**Data extract**
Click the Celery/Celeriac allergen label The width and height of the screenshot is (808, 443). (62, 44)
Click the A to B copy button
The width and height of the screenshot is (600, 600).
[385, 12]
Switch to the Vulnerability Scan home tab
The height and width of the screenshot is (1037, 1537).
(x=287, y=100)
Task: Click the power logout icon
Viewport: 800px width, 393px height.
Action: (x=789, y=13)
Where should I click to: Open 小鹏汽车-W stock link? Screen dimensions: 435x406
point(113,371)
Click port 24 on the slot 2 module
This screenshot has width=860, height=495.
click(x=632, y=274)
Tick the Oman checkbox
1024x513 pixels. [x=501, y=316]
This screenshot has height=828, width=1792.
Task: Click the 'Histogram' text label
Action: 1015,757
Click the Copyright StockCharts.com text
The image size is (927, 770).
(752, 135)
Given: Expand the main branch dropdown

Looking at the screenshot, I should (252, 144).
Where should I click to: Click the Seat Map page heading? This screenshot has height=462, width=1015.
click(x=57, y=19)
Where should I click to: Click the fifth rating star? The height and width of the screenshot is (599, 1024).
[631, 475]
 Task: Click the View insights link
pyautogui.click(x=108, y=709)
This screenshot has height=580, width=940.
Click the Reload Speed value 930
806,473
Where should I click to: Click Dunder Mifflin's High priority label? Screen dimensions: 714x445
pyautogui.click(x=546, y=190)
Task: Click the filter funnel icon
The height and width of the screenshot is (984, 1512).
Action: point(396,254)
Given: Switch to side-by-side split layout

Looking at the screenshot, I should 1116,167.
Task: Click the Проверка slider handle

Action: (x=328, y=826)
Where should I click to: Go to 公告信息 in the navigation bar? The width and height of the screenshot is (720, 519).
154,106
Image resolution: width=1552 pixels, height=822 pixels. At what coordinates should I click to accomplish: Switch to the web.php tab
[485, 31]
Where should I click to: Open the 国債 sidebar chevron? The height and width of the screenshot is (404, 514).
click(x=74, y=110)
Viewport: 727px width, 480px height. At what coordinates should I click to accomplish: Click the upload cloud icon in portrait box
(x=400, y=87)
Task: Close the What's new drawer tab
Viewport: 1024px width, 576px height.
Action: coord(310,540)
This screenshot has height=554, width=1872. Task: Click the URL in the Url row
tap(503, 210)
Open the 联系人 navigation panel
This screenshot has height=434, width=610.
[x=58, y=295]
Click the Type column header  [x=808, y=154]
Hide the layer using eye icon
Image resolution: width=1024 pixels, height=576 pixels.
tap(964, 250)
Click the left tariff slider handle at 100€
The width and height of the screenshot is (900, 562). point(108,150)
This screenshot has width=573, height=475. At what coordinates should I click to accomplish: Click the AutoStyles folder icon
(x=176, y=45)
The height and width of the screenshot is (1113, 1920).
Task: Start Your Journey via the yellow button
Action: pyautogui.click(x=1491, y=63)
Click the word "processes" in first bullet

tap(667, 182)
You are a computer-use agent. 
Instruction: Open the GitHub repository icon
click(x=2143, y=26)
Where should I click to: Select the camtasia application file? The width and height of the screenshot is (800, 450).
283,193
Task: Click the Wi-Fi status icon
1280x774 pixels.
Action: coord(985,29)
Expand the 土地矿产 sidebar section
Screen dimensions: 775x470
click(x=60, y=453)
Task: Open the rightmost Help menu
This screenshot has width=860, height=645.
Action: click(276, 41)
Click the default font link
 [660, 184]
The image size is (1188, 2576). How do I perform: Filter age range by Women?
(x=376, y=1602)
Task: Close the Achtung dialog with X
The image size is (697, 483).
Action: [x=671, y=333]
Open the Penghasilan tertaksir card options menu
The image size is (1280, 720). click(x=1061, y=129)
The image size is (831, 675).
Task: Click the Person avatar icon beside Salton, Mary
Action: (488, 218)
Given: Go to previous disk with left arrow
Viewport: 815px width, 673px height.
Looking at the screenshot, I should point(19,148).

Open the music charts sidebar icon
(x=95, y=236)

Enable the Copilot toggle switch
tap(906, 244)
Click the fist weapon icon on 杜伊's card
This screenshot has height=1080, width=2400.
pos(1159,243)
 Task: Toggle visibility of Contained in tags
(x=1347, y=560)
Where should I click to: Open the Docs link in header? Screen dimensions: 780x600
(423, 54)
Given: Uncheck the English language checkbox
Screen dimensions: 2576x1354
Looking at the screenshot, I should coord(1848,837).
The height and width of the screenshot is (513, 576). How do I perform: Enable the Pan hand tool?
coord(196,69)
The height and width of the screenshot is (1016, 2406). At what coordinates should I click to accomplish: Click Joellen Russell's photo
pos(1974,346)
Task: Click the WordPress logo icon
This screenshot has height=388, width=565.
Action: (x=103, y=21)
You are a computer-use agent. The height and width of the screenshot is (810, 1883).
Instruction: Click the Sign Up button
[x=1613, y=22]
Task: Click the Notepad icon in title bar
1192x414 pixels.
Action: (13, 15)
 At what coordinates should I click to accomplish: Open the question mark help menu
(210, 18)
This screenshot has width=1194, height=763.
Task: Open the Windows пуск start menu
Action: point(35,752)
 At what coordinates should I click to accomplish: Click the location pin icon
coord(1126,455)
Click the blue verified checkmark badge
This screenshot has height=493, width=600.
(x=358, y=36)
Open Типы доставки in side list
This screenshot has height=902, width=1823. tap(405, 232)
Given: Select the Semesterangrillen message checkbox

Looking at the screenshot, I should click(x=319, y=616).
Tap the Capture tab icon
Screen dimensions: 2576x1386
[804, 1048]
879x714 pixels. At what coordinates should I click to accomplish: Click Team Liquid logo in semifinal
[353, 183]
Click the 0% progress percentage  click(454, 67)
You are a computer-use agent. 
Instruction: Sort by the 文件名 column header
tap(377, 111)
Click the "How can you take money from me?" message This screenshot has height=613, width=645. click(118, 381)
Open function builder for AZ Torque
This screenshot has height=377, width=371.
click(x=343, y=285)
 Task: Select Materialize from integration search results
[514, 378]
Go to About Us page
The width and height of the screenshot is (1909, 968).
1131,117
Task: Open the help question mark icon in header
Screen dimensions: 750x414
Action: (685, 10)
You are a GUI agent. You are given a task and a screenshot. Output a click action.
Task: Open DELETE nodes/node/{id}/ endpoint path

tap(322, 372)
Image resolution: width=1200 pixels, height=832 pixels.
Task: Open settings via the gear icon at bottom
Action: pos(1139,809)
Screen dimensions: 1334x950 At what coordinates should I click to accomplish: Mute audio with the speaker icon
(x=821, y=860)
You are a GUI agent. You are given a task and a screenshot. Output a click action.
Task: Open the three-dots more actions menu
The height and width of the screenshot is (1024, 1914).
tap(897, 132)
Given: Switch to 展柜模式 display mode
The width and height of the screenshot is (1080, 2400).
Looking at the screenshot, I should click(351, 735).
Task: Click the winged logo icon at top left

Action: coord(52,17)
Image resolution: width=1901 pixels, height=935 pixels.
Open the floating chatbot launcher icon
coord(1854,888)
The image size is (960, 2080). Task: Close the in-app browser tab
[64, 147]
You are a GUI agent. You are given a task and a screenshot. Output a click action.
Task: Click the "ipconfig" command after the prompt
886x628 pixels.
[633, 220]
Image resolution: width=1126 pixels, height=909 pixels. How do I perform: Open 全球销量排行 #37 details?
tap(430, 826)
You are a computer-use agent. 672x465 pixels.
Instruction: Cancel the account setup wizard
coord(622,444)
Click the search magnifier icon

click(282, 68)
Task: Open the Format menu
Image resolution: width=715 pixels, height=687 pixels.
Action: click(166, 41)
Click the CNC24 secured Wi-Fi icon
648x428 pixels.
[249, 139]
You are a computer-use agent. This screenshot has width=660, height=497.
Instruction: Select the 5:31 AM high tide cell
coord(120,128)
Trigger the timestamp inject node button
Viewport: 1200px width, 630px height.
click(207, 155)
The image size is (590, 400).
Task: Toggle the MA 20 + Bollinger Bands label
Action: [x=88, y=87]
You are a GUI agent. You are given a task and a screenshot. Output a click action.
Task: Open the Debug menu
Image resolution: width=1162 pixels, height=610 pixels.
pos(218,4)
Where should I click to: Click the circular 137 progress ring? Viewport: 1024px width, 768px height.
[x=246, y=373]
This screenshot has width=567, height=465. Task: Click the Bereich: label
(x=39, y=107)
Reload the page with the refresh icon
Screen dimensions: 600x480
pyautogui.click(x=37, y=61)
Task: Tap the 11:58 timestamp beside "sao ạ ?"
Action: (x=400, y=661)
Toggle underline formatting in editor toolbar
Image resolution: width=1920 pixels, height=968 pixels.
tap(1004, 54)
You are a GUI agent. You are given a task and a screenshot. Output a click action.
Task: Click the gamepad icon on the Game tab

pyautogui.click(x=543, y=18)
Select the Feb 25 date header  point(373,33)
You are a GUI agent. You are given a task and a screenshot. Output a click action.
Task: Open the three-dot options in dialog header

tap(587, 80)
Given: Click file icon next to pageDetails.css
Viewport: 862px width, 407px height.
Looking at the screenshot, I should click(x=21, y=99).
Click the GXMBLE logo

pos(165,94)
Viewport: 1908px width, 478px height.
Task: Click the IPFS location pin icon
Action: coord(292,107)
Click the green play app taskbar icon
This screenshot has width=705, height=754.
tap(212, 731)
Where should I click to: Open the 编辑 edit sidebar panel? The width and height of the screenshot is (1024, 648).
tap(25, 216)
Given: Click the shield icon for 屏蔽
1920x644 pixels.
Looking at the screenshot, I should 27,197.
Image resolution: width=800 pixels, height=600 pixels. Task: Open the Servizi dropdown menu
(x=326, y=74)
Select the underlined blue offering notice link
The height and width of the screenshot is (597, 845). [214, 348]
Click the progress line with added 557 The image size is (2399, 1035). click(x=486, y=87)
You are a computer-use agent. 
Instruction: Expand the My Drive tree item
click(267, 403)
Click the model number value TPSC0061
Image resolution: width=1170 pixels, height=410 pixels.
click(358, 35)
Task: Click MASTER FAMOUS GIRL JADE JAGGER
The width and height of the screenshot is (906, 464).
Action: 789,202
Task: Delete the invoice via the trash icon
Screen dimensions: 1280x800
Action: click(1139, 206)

**Work to be completed**
A word-for-word copy of the lines above from the one with "after the prompt" through the one with "Task: Open the Format menu", inclusive, is the only output wanted.

**Response to the task**
Task: Click the "ipconfig" command after the prompt
886x628 pixels.
[633, 220]
Image resolution: width=1126 pixels, height=909 pixels. How do I perform: Open 全球销量排行 #37 details?
tap(430, 826)
You are a computer-use agent. 672x465 pixels.
Instruction: Cancel the account setup wizard
coord(622,444)
Click the search magnifier icon

click(282, 68)
Task: Open the Format menu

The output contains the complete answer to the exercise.